(Source records)

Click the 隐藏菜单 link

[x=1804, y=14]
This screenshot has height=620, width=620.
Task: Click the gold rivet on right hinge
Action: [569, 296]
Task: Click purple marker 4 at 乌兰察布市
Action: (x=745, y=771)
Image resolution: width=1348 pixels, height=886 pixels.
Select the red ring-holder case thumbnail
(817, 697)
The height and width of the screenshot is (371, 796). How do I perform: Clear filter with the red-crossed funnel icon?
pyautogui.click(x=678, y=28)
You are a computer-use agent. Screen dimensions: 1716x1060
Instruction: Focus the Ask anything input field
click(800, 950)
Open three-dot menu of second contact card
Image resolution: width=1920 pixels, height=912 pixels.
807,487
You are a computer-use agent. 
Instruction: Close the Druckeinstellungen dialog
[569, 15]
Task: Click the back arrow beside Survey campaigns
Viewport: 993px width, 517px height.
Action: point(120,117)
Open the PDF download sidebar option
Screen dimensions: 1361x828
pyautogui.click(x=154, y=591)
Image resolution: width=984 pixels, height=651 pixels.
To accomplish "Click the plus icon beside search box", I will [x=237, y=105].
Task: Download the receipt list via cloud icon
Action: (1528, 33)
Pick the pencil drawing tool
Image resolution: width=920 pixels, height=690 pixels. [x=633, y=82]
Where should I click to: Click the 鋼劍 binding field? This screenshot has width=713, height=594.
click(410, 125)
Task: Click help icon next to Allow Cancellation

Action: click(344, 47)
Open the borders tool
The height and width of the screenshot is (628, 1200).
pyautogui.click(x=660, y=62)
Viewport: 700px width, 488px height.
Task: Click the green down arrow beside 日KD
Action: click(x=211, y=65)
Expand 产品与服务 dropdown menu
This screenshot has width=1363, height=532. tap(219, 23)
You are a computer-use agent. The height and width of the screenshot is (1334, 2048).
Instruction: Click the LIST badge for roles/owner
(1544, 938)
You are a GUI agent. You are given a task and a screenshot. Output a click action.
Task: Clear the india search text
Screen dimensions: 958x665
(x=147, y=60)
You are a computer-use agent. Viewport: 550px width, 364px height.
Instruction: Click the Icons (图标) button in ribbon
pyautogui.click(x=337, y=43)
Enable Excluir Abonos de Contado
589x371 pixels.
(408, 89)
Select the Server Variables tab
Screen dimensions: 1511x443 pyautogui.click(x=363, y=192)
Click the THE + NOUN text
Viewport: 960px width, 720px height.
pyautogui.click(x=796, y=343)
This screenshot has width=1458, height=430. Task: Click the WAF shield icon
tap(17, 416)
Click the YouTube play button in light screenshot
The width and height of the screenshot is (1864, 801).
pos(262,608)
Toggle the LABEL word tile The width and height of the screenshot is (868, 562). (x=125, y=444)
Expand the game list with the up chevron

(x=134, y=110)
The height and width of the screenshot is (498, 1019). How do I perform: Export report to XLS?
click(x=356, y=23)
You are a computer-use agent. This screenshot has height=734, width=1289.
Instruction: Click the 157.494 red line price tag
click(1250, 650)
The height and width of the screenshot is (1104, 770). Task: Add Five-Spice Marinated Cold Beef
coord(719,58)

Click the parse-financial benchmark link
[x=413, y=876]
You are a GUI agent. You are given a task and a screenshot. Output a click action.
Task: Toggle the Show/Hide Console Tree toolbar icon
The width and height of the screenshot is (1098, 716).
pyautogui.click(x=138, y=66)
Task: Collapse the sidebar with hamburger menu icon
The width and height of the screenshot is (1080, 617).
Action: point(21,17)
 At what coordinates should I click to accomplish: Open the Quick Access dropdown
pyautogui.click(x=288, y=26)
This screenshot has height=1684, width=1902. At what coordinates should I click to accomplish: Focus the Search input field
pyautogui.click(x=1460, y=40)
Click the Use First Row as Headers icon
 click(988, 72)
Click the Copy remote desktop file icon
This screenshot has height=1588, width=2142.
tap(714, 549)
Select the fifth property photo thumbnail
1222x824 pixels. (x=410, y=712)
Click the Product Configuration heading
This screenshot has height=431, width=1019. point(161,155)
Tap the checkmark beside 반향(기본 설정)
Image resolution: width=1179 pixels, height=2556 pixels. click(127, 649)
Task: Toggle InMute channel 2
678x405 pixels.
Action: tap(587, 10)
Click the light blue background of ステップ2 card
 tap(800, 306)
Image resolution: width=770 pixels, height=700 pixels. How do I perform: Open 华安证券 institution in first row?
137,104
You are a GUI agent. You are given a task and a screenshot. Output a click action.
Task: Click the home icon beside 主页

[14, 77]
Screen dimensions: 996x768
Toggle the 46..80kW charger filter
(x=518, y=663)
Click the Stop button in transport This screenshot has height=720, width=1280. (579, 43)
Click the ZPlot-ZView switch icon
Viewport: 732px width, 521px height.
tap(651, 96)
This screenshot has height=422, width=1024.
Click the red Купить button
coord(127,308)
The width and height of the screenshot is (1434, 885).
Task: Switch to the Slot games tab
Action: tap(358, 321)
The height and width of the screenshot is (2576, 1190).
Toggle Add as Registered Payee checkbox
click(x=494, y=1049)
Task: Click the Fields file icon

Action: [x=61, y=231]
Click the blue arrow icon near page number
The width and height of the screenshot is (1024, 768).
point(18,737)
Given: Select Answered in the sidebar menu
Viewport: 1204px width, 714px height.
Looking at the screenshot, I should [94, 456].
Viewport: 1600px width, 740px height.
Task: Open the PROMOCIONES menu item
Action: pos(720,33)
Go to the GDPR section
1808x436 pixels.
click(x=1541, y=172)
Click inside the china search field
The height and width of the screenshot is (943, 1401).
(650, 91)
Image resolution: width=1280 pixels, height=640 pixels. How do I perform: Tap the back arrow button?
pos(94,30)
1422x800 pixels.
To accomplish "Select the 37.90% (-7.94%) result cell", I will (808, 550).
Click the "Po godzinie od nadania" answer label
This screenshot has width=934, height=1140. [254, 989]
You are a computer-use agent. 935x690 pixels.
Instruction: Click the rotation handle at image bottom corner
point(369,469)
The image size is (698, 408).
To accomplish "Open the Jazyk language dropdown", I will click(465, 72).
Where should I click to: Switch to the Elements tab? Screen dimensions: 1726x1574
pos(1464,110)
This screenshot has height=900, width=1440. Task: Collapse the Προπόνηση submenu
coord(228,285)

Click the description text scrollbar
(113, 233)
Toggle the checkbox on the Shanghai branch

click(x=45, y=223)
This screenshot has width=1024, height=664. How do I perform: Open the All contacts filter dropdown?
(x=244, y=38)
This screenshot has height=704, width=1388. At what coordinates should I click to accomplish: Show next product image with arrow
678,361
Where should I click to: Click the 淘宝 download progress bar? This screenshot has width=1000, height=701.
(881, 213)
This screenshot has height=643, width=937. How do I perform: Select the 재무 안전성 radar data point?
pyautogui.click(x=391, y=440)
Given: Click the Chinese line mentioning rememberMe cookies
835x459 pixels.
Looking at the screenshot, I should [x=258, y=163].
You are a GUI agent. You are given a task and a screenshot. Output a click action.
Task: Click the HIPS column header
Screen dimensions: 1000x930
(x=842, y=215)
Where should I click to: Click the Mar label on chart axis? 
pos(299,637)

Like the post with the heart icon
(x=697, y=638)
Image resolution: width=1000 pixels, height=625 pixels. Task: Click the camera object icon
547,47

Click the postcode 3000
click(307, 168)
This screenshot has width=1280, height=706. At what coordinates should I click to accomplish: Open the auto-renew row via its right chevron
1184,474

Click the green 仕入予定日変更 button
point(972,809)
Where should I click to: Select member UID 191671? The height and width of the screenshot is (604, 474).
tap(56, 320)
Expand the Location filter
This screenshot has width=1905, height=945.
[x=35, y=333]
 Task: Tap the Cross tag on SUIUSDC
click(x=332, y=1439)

▶ The task: Write down exactly the span of lines above from the one containing "Image resolution: width=1280" to the one containing "The image size is (698, 408).", both ends included.

▶ Result:
Image resolution: width=1280 pixels, height=640 pixels. How do I perform: Tap the back arrow button?
pos(94,30)
1422x800 pixels.
To accomplish "Select the 37.90% (-7.94%) result cell", I will (808, 550).
Click the "Po godzinie od nadania" answer label
This screenshot has width=934, height=1140. [254, 989]
You are a computer-use agent. 935x690 pixels.
Instruction: Click the rotation handle at image bottom corner
point(369,469)
The image size is (698, 408).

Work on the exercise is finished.